On croyait Gregg Araki revenu à ses folies colorées avec son précédent film Kaboom, sidérant teen-movie complotiste ancré dans la génération 2.0. Loupé, notre homme renouant ici avec la gravité de son Mysterious skin. En théorie, tout du moins...
Fait d'enquête policière, d'étude de mœurs et de drame intimiste, le mélange offert par White Bird s'opère via le portrait d'une adolescente dont Araki prend le parti, d'une voix off très présente à des dialogues privilégiant son point de vue. Presque un film à la première personne, alors que l'oeuvre dépeint des protagonistes intimement liés. Liés, ou plutôt enserrés dans une petite ville dont la jeunesse veut s'échapper aussi sûrement que celle qui errait dans le bourg désert de Mysterious skin. Référence visuelle à la fameuse pluie de céréales qui ouvrait ce drame de 2004, l'introduction de White Bird ne cache aucunement sa filiation.

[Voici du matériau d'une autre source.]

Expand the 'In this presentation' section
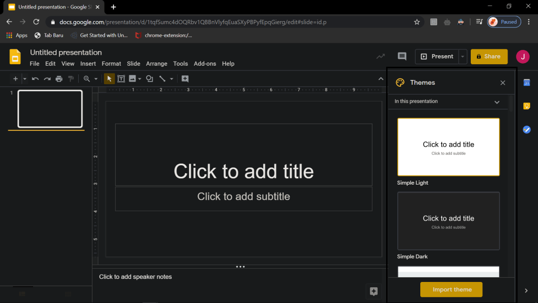Viewport: 538px width, 303px height. tap(496, 102)
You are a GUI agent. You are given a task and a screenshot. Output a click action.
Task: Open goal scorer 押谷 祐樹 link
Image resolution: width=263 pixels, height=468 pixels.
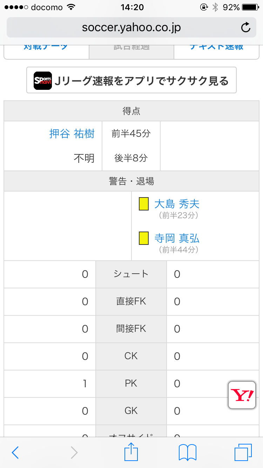(72, 134)
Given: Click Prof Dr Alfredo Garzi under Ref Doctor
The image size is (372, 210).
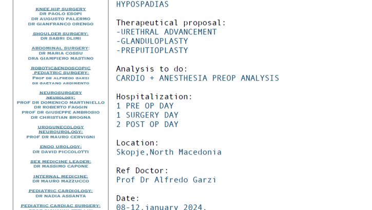Looking at the screenshot, I should click(166, 180).
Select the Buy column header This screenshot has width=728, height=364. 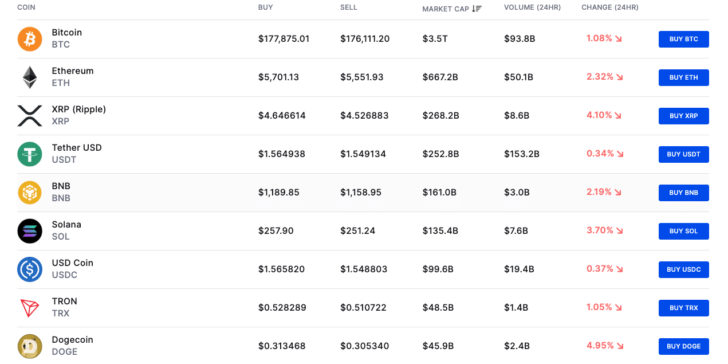[x=266, y=7]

De même, Araki use à nouveau d'allers-retours temporels entretenant le doute. Le personnage d'Eva Green aurait-il organisé sa propre disparition ? Ou, pourquoi pas, aurait-il été enlevé par des extraterrestres ? Après tout, les conclusions de Nowhere et de Kaboom ont déjà prouvé que l'homme est capable de ruptures de ton insensées. Mais c'est bien Mysterious skin qui donne le la à White Bird, tous deux déroulants par ailleurs leur action sur plusieurs années. Nettement moins envoûtant que son aîné, les fautes de goût du second n'en sont que plus flagrantes, du traitement caricatural des deux ami(e)s de l'héroïne à un personnage dont la brutalité peine à convaincre.
On pense également à ce twist final résolvant un mystère qui fonctionnait mieux avec ses zones d'ombre. Un rebondissement qui mène néanmoins à l'une des meilleures scènes du long-métrage, soit un "dialogue" où deux protagonistes se parlent enfin à coeur ouvert, aux rires incessants de l'un répondant la violence irrationnelle de l'autre. Féminin par essence, White Bird oscille constamment entre deux personnages : la mère et la fille (excellentes Eva Green et Shailene Woodley). "You look like me when I was you", dit par mégarde la plus âgée à l'adresse d'un corps qu'elle admire et jalouse, avant de rectifier : "You look like me when I was your age". Une phrase à double sens qui en dit long sur l'état d'une femme qui abhorre son quotidien.
Oeuvre mineure dans la filmographie d'Araki, White Bird paye le prix d'une trame loin de posséder la force de son aîné Mysterious skin. Mais l'homme puisant ici dans son propre travail pour en atténuer la radicalité, on peut aussi y voir le désir de s'adresser à un public plus large. Ce que le délirant Kaboom ne pouvait effectivement lui assurer, malgré sa présence au 63e festival de Cannes.